3.0

/10

withdrawn4 位审稿人

最低3最高3标准差0.0

3.8

置信度

ICLR 2024

A Study of Black-Box Attacks Against Robust Federated Learning

Yang Li,Adams Wai-Kin Kong

OpenReview PDF

提交: 2023-09-18更新: 2024-03-26

摘要

关键词

Federated LearningAdversarial Attacks

评审与讨论

审稿意见

评分: 3置信度: 42023-10-31

The paper proposes a black-box model poisoning attack against federated learning (FL). Previous work on model poisoning mainly focuses on white-box and gray-box settings where malicious devices have some knowledge about the FL system, such as the server's aggregation rule and the number of devices and/or the local data of benign agents. The paper adopts a black-box approach where each malicious device independently applies a variant of gradient ascent to identify malicious model parameters to be shared with the server, starting with the global model parameters shared by the server. The main idea of the paper is to search for a scaling parameter for the learning rate using the Nelder-Mead method, which uses the actions and rewards in the last two rounds to search for a new action, where the reward in a round is defined as the decrease of model accuracy in the previous two rounds, where the accuracy is estimated by pooling together the malicious devices' local data. The approach does not require additional information about the server or benign agents.

优点

The proposed black-box poisoning attack against FL does not require knowledge about the server's aggregation rule or local data of benign agents and therefore is easier to deploy in practice.

It shows that some commonly used aggregation rules, such as Krum and Geometric Median, are vulnerable to the black-box attack when there are a sufficient amount of malicious devices and local data across devices exhibit a relatively high level of heterogeneity, indicating that these aggregation rules might be insecure to use in certain scenarios.

缺点

The performance of the proposed attack is not very impressive. Although it typically outperforms the two simple baselines, they are comparable with small gaps in most cases. Further, with 20% malicious devices, neither of them can compromise the system using vanilla FedAvg when the local data distributions are close to iid, and neither of them can compromise the geometric median unless the local data distributions are highly non-iid. Even with 40% malicious devices, which is far from being realistic, they cannot compromise the geometric median when the local data distributions are close to iid. Why should one still worry about the black-box attacks?

The evaluation is not comprehensive. First, the two commonly used robust aggregation rules, namely, trimmed mean and coordinate-wise median, are not considered. Second, the paper assumes that all the devices are sampled in each round. However, subsampling is typically used in large FL systems. Since the Nelder-Mead method relies on actions and rewards from consecutive rounds, it is unclear if the proposed attack is still effective with subsampling.
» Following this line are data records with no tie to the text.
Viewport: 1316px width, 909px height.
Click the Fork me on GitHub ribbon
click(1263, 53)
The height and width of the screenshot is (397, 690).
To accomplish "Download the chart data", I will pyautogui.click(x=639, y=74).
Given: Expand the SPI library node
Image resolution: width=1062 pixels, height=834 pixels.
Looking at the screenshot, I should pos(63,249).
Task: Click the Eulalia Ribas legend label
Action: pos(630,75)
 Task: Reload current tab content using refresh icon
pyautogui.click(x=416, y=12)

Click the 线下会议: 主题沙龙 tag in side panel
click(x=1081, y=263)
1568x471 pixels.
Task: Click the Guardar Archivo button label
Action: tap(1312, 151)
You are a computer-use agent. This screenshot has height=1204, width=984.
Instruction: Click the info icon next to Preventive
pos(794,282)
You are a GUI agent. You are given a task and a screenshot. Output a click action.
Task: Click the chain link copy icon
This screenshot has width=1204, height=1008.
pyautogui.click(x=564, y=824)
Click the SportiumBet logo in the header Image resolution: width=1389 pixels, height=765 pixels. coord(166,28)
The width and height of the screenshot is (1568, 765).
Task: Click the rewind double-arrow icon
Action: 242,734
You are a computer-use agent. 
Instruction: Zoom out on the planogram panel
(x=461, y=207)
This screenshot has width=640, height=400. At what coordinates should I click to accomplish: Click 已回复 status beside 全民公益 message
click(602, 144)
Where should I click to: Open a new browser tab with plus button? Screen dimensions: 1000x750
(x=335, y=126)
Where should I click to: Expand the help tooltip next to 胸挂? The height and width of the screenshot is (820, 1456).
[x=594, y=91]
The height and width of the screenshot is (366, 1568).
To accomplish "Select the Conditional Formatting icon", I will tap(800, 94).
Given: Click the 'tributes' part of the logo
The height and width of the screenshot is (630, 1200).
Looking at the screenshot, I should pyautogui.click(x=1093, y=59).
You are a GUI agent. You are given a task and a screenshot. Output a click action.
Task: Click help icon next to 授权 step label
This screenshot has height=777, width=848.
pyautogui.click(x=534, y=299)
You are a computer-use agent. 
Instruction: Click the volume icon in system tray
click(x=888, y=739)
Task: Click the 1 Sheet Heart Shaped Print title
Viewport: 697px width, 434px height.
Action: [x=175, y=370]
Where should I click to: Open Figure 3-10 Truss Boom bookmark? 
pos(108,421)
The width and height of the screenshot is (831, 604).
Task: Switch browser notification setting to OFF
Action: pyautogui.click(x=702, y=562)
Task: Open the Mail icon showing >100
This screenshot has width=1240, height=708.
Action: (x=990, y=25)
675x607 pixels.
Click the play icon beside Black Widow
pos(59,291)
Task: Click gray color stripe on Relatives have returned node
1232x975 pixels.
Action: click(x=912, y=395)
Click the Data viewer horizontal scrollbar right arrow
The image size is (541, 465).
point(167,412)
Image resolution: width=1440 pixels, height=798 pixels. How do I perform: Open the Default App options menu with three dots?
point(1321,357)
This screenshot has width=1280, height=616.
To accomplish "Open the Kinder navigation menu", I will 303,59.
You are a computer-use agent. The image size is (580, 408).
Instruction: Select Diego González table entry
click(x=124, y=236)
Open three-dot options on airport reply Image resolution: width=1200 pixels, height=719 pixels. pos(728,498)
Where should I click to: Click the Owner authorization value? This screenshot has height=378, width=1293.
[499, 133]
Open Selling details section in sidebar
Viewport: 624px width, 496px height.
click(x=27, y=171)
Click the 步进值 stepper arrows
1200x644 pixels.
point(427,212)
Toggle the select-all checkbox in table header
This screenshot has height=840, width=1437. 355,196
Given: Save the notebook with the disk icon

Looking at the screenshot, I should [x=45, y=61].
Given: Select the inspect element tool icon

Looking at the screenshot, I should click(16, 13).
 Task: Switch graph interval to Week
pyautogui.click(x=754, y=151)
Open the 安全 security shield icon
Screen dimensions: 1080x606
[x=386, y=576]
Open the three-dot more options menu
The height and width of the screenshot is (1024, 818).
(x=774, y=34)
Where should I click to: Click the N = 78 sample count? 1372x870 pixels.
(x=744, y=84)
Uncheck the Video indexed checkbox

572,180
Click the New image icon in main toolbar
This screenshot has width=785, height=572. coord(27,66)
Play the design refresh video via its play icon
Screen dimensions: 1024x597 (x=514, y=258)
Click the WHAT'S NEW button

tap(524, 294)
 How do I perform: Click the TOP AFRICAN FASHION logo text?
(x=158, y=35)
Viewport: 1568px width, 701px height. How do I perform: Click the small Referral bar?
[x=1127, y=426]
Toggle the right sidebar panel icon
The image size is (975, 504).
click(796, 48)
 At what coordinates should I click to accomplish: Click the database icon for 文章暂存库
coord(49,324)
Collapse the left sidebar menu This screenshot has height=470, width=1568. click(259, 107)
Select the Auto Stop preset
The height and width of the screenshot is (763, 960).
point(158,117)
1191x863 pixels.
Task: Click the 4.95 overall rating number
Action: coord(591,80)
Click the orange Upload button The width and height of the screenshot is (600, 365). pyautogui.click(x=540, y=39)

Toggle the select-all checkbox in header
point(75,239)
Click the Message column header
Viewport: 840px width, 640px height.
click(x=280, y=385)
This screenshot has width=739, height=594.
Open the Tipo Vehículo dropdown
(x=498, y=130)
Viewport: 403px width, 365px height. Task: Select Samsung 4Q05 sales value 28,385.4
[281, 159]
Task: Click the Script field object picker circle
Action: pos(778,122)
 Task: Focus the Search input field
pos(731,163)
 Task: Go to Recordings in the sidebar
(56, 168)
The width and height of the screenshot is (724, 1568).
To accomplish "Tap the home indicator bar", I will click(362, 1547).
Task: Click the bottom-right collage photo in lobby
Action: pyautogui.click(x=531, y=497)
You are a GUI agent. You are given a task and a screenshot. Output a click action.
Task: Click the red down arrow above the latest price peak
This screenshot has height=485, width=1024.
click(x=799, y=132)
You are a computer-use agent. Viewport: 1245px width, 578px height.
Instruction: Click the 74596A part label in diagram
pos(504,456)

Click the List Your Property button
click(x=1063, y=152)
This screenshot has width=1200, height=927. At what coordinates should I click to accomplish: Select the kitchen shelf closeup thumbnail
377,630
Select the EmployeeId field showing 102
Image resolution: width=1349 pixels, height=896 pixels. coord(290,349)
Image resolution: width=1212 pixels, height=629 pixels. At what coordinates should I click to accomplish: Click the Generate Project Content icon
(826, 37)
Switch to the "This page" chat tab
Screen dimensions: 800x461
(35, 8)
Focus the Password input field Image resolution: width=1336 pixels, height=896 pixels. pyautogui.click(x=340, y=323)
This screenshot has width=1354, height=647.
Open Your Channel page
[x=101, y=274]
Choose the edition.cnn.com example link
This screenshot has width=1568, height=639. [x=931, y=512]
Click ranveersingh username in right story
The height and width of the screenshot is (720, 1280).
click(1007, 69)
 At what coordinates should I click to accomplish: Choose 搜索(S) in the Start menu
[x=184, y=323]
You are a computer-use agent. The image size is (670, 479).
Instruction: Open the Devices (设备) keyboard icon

Third, the paper does not consider more advanced defenses such as FLTrust (Cao et al., 2021), which requires the server to access a small amount of clean data but can potentially provide better protection to the FL system.

Xiaoyu Cao, Minghong Fang, Jia Liu, Neil Zhenqiang Gong. FLTrust: Byzantine-robust Federated Learning via Trust Bootstrapping. NDSS 2021.

问题

The paper does not define the attacker's Markov decision process and the attack decision in each FL round seems myopic. Why is the attack called an RL-based attack?

Can the Nelder-Mead-based solution provide any performance guarantee to the attacker's problem?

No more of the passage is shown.